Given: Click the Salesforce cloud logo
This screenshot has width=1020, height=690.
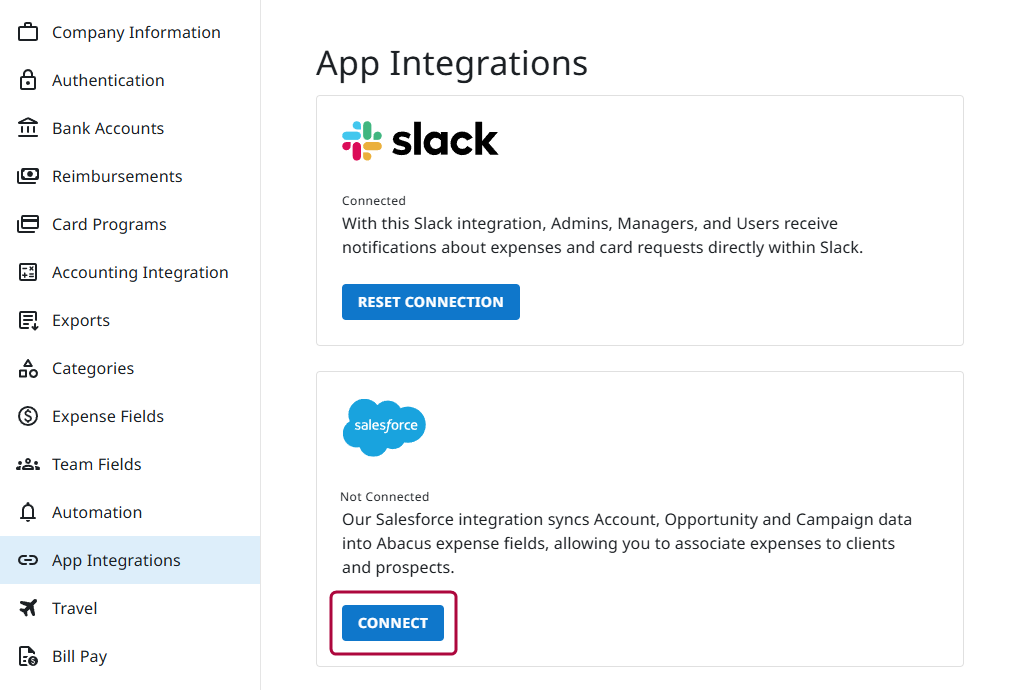Looking at the screenshot, I should pyautogui.click(x=384, y=427).
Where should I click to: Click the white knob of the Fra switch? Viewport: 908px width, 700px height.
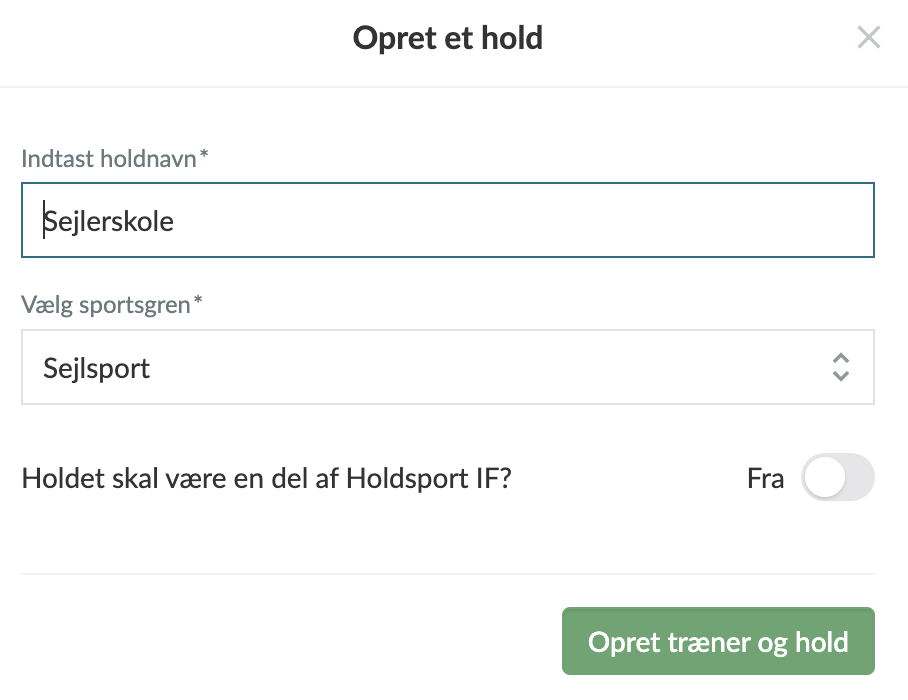coord(824,479)
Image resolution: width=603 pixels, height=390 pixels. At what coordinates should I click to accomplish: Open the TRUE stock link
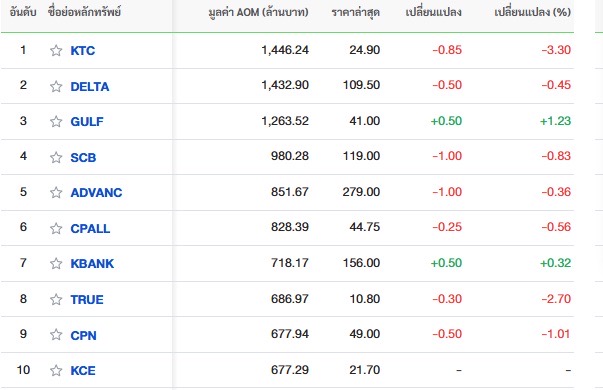point(87,299)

*-*-*

> _Work to complete_:
Would you output the listing above verbatim, without its pictures?

> _Output of the task_:
Given: Click the Salesforce cloud logo
This screenshot has width=1020, height=690.
Looking at the screenshot, I should pyautogui.click(x=384, y=427).
Where should I click to: Click the white knob of the Fra switch? Viewport: 908px width, 700px height.
coord(824,479)
Image resolution: width=603 pixels, height=390 pixels. At what coordinates should I click to accomplish: Open the TRUE stock link
point(87,299)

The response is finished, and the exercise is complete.